= Kemusuk =

Kemusuk is a hamlet (dukuh) in the Argomulyo village, Sedayu subdistrict, Bantul Regency, Special Region of Yogyakarta, Indonesia. The area, around 10 km to the west of Yogyakarta towards the town of Wates, is known as the birthplace of the second president of Indonesia, Suharto.

== Significance with Suharto's life and family ==
Suharto was born to a 'poor but not unimportant farmer's family' in the village. His father, Kertosudiro, was a local irrigation official in charge of overseeing the allocation of water to different farmers in Kemusuk. His mother, Sukirah, was a village woman from a nearby hamlet.

The Suharto family have returned to the village on various occasions in recent years. Suharto himself, accompanied by members of his family, made a trip to Kemusuk in 2002 to pay respects to his father's grave. At the time Suharto's younger step-brother, Notosuwito, had a house in the village near the graveyard in the Kepoh area. More recently, in March 2013 several of Suharto's children, along with his half-brother Probosutedjo, visited Kemusuk Lor (North Kemusuk) to attend the unveiling of a statue of their father installed near a series of exhibits (photos and some dioramas) about Suharto's life at a hall in the village. The statue of Soeharto, which is 3.5 meters tall, presents him in full military uniform as the commander of the Indonesian National Armed Forces (Tentara Nasional Indonesia, or TNI) carrying a baton under his left arm. The sculptor of the statue was the well-known Indonesian sculptor Edhi Sunarso.

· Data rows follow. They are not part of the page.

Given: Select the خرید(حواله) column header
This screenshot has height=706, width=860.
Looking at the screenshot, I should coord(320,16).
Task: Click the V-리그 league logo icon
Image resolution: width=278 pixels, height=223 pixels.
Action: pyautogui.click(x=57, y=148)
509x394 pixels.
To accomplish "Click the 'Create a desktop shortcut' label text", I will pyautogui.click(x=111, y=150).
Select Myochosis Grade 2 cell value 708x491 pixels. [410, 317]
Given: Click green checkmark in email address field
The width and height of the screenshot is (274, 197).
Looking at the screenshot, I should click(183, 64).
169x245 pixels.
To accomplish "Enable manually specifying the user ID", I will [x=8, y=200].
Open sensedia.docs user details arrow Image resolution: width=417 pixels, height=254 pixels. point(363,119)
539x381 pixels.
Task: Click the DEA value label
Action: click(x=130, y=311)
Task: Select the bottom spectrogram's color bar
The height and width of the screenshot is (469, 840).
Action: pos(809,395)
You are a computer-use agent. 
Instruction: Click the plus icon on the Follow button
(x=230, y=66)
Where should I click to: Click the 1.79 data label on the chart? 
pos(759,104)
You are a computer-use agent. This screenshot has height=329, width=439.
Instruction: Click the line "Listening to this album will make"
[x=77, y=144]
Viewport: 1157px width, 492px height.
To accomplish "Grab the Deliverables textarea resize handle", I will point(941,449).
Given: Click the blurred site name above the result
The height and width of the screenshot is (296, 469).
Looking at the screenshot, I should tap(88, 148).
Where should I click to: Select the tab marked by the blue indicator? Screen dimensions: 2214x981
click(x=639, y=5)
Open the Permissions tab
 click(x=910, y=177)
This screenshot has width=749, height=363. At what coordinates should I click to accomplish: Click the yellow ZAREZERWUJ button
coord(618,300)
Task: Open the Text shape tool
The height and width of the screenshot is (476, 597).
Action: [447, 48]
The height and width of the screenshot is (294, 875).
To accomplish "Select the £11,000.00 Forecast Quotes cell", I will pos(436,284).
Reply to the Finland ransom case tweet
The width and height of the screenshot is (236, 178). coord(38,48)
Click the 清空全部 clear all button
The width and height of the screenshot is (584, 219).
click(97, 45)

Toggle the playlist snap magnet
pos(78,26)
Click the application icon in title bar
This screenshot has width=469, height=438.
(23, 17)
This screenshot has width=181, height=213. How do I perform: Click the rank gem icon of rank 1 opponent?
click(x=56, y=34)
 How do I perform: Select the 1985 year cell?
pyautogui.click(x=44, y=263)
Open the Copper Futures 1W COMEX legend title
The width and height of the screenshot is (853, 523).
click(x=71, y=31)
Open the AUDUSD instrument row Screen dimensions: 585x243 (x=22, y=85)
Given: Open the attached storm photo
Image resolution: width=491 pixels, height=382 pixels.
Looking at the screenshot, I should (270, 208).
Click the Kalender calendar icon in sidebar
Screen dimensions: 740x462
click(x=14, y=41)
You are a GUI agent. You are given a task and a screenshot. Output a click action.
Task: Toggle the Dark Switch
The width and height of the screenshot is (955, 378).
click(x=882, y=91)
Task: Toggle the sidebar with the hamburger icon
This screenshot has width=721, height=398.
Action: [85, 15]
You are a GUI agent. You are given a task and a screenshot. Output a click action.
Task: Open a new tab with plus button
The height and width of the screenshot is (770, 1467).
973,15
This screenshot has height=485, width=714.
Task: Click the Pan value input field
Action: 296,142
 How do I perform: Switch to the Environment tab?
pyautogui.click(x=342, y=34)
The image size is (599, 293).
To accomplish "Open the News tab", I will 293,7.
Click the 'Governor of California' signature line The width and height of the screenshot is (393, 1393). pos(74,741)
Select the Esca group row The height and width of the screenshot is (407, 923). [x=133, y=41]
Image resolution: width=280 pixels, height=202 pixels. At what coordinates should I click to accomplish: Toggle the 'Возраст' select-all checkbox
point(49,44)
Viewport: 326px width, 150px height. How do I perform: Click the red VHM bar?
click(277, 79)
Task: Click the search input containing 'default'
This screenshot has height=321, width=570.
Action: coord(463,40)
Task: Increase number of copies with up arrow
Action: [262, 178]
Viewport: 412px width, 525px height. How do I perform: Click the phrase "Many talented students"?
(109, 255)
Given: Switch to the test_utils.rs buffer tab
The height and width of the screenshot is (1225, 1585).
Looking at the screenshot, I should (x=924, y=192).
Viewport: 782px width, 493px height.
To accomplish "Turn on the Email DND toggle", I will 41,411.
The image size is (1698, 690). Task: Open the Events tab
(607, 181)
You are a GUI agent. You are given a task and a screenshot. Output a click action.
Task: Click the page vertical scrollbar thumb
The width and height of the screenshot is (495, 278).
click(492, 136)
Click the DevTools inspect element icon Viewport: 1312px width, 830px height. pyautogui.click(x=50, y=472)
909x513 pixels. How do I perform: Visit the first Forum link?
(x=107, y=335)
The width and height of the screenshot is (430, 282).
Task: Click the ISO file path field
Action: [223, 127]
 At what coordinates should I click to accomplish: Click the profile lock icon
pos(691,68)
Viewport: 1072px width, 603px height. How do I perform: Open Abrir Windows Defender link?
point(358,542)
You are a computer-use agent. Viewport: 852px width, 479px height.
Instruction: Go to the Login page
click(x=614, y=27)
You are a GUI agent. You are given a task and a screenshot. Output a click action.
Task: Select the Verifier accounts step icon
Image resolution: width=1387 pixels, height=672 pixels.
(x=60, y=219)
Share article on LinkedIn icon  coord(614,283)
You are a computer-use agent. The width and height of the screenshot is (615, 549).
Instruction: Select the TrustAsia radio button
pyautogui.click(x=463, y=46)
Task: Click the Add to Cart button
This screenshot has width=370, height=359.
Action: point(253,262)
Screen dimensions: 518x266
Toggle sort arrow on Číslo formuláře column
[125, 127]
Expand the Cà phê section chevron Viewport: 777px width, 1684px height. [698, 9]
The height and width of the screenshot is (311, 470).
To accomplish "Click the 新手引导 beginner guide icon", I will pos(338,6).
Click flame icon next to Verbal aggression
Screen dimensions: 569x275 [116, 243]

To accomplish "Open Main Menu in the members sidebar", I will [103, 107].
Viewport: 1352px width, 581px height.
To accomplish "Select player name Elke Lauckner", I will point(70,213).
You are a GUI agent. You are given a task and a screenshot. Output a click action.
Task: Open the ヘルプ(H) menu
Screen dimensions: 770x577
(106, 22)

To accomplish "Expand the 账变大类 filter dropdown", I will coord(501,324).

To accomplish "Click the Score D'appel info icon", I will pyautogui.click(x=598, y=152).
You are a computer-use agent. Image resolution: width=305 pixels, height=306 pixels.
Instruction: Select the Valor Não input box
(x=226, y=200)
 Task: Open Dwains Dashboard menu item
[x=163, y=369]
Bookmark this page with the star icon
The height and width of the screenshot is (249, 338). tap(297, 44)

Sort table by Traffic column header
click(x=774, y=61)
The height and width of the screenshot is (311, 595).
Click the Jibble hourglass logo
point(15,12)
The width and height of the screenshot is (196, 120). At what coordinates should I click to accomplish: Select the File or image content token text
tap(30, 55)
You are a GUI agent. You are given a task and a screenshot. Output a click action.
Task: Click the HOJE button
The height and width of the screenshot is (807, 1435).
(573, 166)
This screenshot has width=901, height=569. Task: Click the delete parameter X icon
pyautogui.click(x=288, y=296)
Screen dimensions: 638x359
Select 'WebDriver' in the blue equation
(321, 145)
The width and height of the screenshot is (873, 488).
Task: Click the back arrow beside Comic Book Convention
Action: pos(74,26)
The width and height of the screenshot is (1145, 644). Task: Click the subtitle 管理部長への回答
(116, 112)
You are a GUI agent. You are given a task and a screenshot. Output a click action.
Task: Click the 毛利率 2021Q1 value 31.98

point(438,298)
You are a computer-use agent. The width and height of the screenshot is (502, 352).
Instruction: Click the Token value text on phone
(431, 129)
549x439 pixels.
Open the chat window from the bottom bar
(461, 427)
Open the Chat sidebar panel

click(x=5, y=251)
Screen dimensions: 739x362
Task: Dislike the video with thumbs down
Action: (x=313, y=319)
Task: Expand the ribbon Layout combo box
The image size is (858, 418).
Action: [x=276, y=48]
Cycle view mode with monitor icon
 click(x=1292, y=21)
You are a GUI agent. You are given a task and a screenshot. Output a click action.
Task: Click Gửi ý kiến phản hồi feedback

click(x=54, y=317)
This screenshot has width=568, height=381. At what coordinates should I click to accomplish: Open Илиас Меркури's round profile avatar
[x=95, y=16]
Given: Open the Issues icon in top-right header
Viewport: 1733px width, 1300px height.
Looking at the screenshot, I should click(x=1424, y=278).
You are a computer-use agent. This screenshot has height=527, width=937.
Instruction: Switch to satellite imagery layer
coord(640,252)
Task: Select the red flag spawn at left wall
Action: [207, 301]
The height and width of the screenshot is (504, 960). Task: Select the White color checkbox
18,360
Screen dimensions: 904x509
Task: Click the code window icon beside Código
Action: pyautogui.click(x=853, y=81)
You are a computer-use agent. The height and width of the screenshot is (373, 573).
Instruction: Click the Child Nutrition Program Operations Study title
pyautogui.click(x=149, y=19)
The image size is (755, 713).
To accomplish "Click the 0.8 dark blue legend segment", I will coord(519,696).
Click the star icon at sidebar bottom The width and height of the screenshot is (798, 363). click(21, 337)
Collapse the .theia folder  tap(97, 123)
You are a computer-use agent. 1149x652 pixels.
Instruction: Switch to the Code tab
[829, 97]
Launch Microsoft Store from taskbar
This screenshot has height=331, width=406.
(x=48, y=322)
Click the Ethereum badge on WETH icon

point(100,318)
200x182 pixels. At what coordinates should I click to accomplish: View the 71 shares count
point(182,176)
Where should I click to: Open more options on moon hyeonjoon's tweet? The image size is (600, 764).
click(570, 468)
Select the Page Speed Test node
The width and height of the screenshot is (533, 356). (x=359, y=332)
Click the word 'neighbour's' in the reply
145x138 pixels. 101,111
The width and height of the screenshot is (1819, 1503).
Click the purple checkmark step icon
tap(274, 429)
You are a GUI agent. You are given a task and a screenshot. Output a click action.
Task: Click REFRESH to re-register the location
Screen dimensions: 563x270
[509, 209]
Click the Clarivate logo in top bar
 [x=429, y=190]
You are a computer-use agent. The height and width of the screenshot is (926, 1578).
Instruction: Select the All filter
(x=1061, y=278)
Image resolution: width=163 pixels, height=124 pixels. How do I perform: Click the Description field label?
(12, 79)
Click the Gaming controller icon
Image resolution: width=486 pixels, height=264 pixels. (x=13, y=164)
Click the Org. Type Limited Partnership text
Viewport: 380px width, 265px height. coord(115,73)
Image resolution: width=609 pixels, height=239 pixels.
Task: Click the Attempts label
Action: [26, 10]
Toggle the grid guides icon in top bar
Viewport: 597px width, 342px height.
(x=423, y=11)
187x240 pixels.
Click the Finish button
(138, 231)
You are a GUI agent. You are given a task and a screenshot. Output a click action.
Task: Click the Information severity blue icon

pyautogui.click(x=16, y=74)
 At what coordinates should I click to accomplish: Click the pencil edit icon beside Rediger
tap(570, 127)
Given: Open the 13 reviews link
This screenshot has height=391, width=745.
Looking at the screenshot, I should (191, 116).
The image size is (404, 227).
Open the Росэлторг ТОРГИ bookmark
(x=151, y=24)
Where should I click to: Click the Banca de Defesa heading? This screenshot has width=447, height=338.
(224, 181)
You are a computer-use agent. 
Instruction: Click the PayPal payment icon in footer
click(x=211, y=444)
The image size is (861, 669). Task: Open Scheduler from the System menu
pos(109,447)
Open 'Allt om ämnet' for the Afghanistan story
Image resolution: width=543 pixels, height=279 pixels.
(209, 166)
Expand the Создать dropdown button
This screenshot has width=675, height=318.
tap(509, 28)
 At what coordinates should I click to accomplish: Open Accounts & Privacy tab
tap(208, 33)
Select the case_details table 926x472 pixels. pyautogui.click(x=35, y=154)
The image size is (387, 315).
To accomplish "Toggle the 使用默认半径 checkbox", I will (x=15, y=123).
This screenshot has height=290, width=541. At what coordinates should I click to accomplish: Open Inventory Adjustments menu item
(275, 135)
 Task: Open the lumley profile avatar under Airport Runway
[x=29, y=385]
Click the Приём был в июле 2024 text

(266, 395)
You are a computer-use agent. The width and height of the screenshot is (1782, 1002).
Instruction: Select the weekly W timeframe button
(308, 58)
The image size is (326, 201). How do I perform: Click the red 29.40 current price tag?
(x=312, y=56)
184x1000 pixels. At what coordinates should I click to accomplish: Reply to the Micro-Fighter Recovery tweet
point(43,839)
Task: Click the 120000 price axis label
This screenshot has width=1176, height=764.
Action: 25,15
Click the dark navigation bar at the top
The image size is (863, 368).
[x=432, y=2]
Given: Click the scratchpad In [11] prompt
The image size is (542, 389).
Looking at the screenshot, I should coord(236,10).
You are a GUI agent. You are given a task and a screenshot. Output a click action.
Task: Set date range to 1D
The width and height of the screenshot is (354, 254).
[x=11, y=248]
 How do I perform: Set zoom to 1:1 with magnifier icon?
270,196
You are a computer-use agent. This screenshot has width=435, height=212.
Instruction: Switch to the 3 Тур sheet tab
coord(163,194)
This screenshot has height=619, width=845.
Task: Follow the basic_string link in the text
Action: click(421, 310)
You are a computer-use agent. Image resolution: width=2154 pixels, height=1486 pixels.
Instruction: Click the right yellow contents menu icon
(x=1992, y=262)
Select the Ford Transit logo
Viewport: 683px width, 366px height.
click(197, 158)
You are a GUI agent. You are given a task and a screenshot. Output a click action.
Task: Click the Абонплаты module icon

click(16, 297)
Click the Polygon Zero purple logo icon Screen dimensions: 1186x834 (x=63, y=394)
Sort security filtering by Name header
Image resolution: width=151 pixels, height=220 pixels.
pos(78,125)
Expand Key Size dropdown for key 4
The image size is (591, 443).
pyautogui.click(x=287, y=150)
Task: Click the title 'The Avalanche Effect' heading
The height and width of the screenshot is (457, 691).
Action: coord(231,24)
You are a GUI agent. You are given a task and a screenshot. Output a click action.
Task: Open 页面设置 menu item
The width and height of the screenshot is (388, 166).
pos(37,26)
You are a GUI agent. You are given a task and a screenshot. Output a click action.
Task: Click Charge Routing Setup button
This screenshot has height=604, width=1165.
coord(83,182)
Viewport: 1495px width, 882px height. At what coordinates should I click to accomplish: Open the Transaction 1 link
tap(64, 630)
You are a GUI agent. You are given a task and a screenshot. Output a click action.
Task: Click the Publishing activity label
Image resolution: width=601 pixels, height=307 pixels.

Edhi Sunarso has created various other well-known statues and monuments in Indonesia including the landmark Selamat Datang Monument (Welcome Monument) in Jakarta.

In June 2013 additional facilities as part of a memorial to Suharto were opened in a ceremony in Kemusuk by Suharto's eldest daughter Siti Hardiyanti Rukmana (Tutut) and his brother Probosutedjo. The memorial included refurbished houses which various members of Suharto's family had lived in as well as a museum. The ceremony was attended by several senior ministers of the Indonesian government including the Coordinating People's Welfare Minister Agung Laksono and Defence Minister Purnomo Yusgiantoro.

At the time of Suharto's death in January 2008, residents of Kemusuk joined in the mourning for the former president. Flags were lowered in the village and Suharto's nephew, Aryo Notosuwito spoke in memory of Suharto. As is the practice in Indonesia, members of the local community gathered together at the house of Suharto's relatives to remember the former resident of their village.

Later, in March 2018, when Suharto's brother Probosutedjo died in Jakarta, his body was flown back to Yogyakarta and transferred to Kemusuk to be buried in the local Somenggalan cemetery.